• **Text passage**:
Last week the BMJ and Nuffield Trust brought together some of the leading voices in healthcare to consider what life in the NHS will be like after the Health and Social Care Bill passes into legislation. Rebecca Coombes presents the highlights

The debate, held at a breakfast session in Dorking, Surrey, was chaired by Fiona Godlee, BMJ editor in chief. The attendants were Nigel Edwards of the King’s Fund and KPMG; Judith Smith, head of policy, Nuffield Trust; Gareth Goodier, a doctor and chief executive of Cambridge University Hospitals NHS Foundation Trust; David Bennett, head of the NHS trust regulator Monitor; Helen Thomas, medical director of Sentinel Commissioning Group in Plymouth; Penny Dash, a doctor and partner, McKinsey and Company; James Morrow, a general practitioner in Cambridgeshire; Clare Gerada, chair of the Royal College of General Practitioners; Simon Stevens, former adviser to Tony Blair and president of the global health division at UnitedHealth Group; Alastair McLellan, editor of the Health Service Journal, and Paul Corrigan who worked with Tony Blair and is now a management consultant and blogger.

• **Information given**:
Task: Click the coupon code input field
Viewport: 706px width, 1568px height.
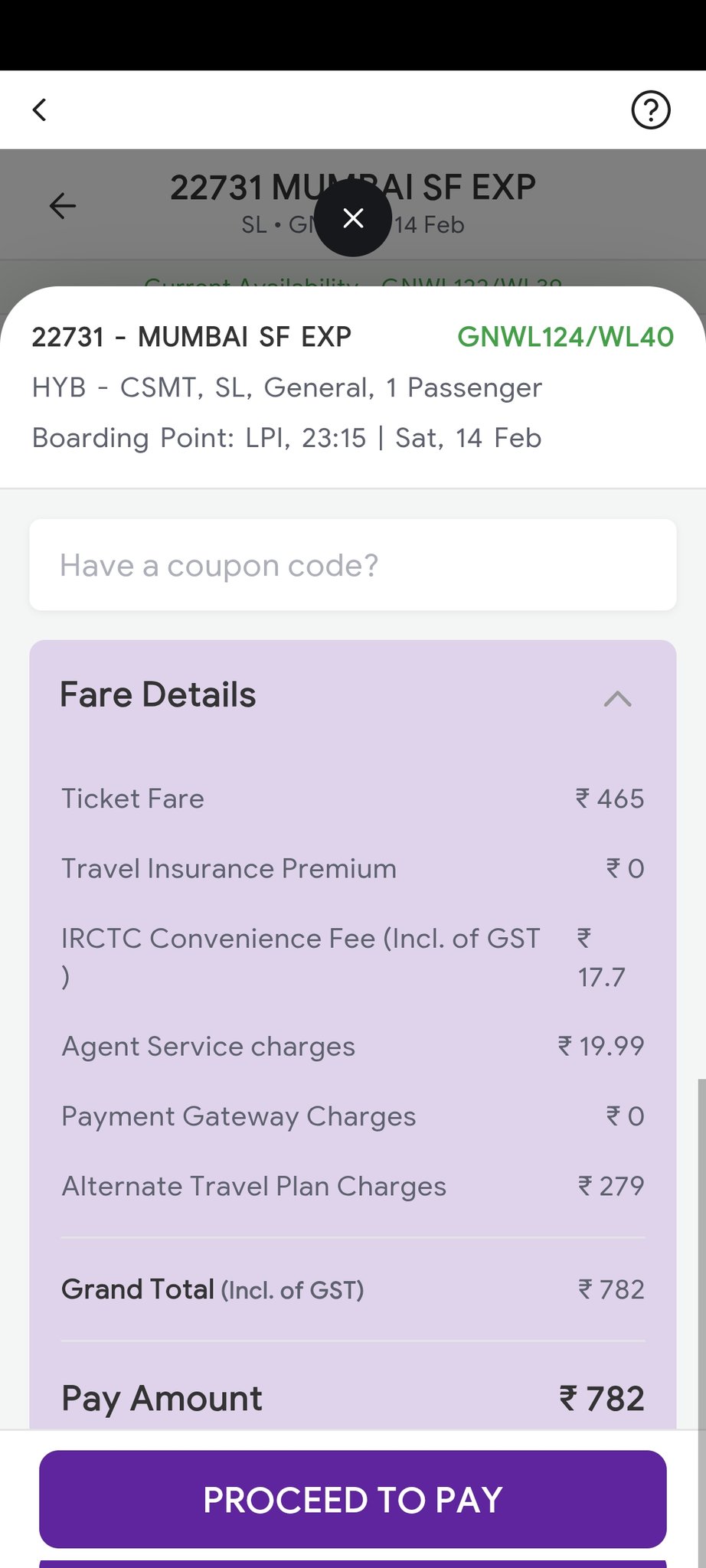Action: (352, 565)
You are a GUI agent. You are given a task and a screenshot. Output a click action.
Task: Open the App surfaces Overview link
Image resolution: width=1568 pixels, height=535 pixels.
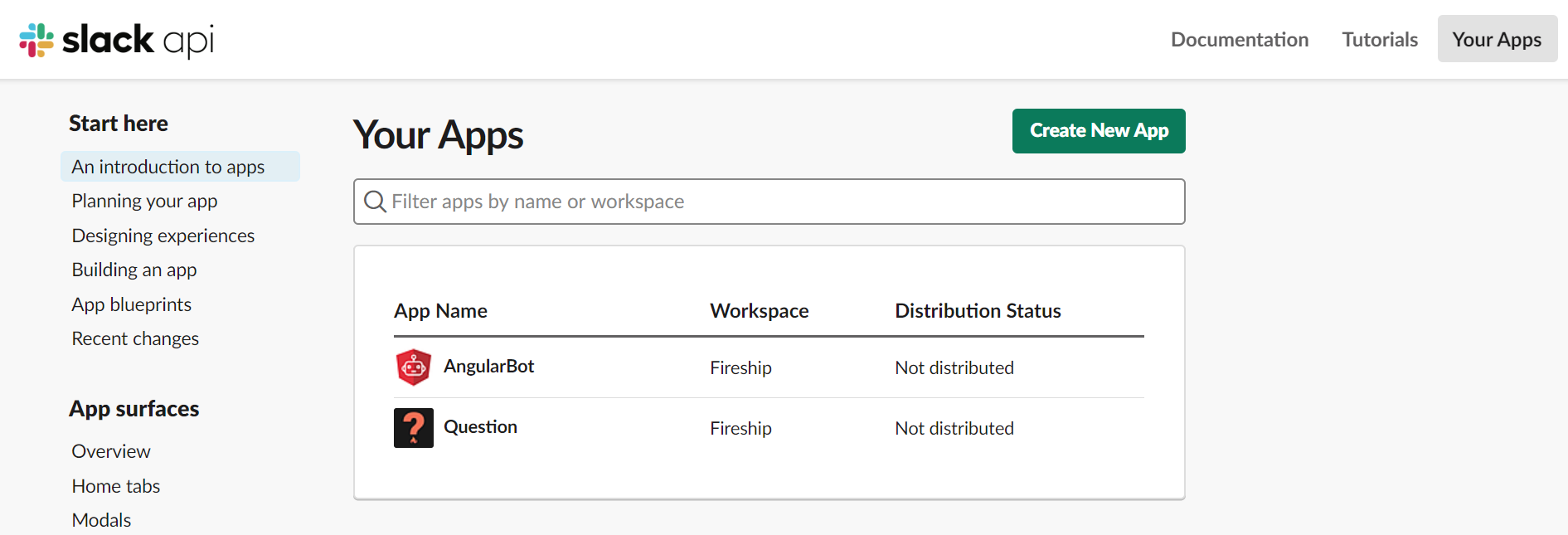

---

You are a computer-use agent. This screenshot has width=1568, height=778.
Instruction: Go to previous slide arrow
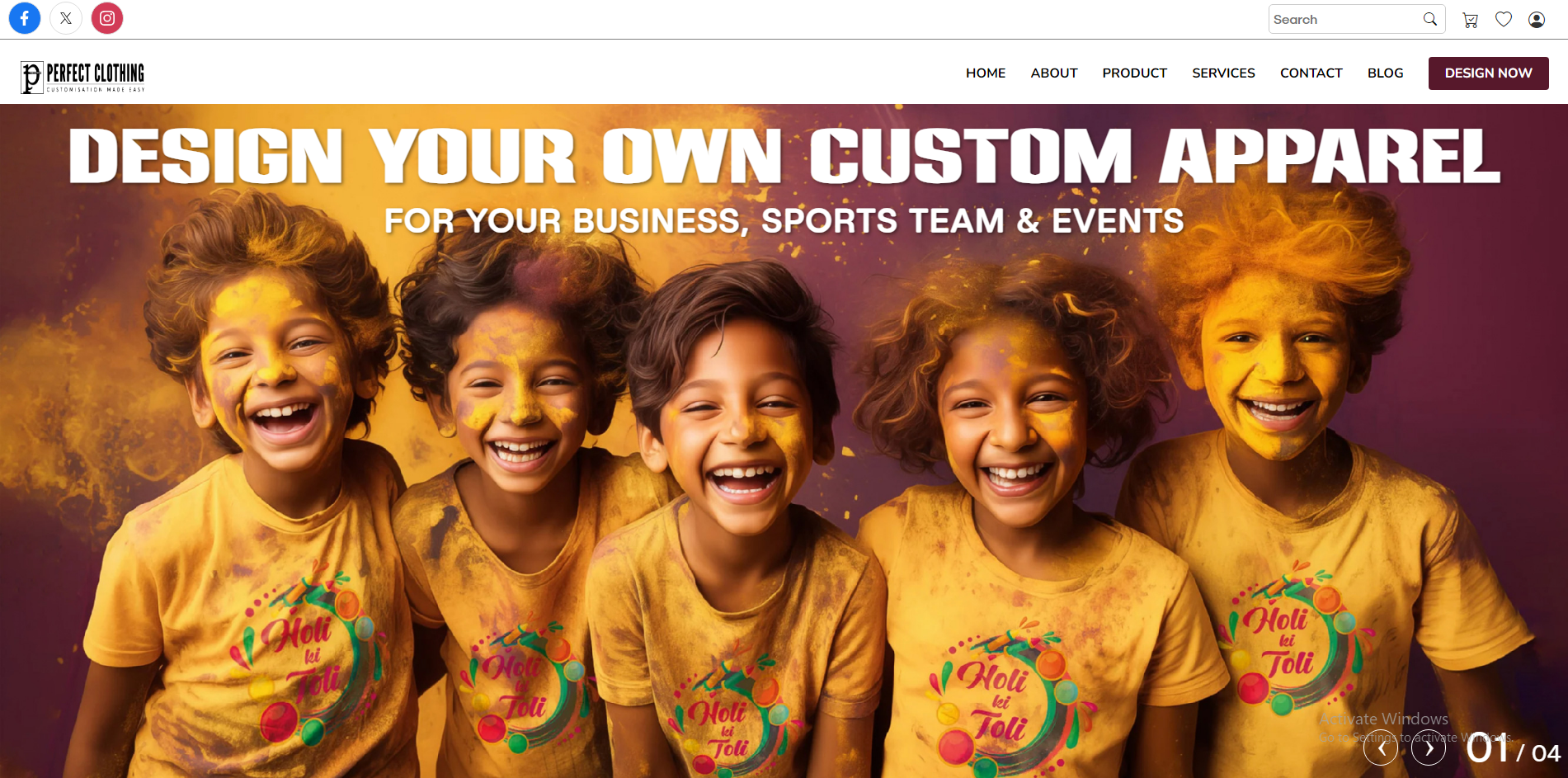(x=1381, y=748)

• **Work to be completed**: Extend the report on the BMJ and Nuffield Trust debate about life in the NHS after the Health and Social Care Bill, picking up right after its list of attendants.

• **Answer for this exercise**:
Fiona Godlee: Welcome. This session is intended to look at what life will be like after the bill. Do you think it will be very different?

David Bennett: I shouldn’t think there will be huge changes. In many ways it’s about taking things that are being done today—whether you’re talking about pricing or the principles and rules of cooperation and competition—and putting them on a more statutory footing. In particular, putting them into Monitor or the [NHS] Commissioning Board.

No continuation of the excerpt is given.